BeautifulSoup输出不会传输到CSV文件

时间:2017-09-10 13:04:20

标签: python-2.7 web-scraping beautifulsoup export-to-csv

我尝试将webscraper的输出导出为CSV文件。代码有效,当我在终端中运行它时,我得到正确的输出,但它不会传输到CSV文件。

问题

当我删除第一个for循环时,它工作正常,但我无法确切地知道这部分中的错误是什么?

代码

import csv ; import requests
from bs4 import BeautifulSoup

outfile = open('ImplementTest8.csv','w')
writer = csv.writer(outfile)
writer.writerow(["job_link", "job_desc"])

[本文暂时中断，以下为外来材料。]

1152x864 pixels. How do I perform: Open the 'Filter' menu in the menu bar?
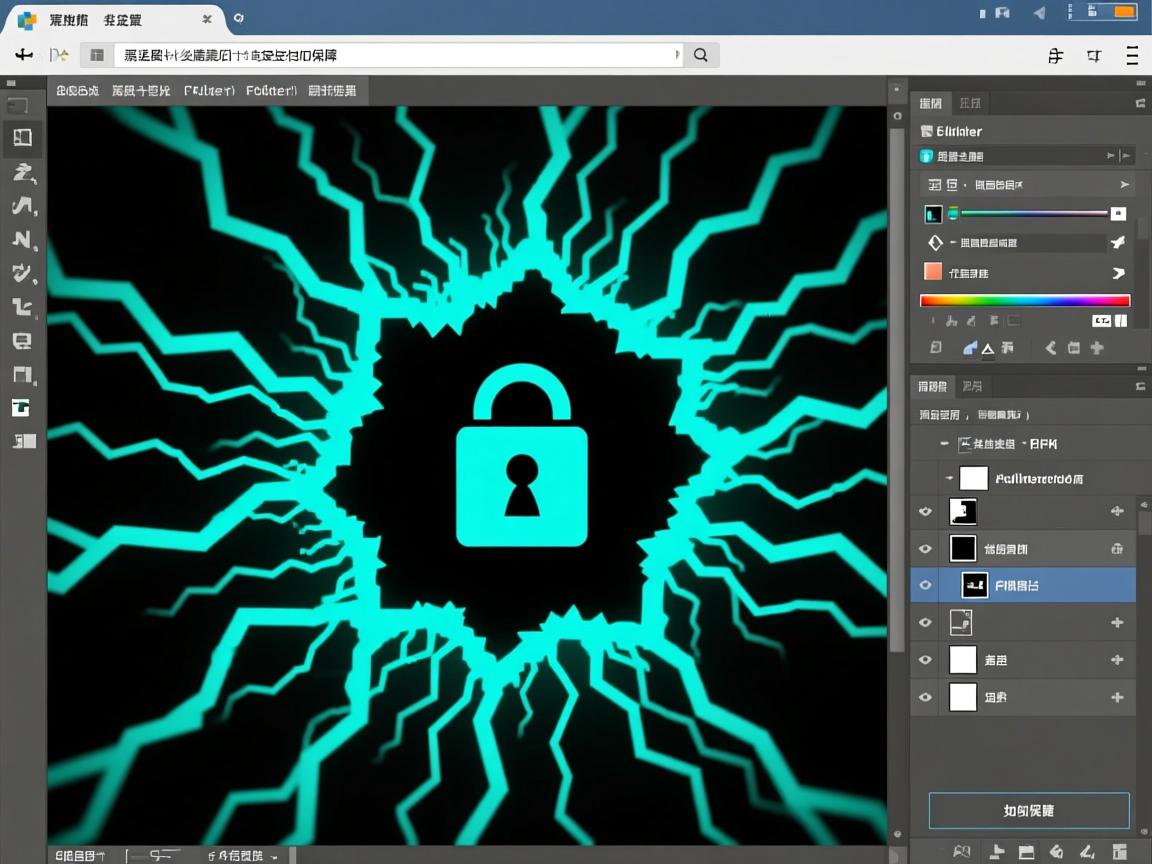coord(209,91)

res = requests.get("http://implementconsultinggroup.com/career/#/6257").text
soup = BeautifulSoup(res,"lxml")
links = soup.find_all("a")

for li in soup.find('ul', class_='list-articles list').find_all('li'):
    level = li.find_all('dd', {'class': 'author'})[1].get_text()
    if "Graduate" in level:
        links = li.find_all("href")
        for link in links:
            if "career" in link.get("href") and 'COPENHAGEN' in link.text:
                item_link = link.get("href").strip()
                item_text = link.text.replace("View Position","").encode('utf-8').strip()
                writer.writerow([item_link, item_text])
                print(item_link, item_text)

已编辑的代码

import csv ; import requests
from bs4 import BeautifulSoup

outfile = open('ImplementTest8.csv','w')
writer = csv.writer(outfile)
writer.writerow(["job_link", "job_desc"])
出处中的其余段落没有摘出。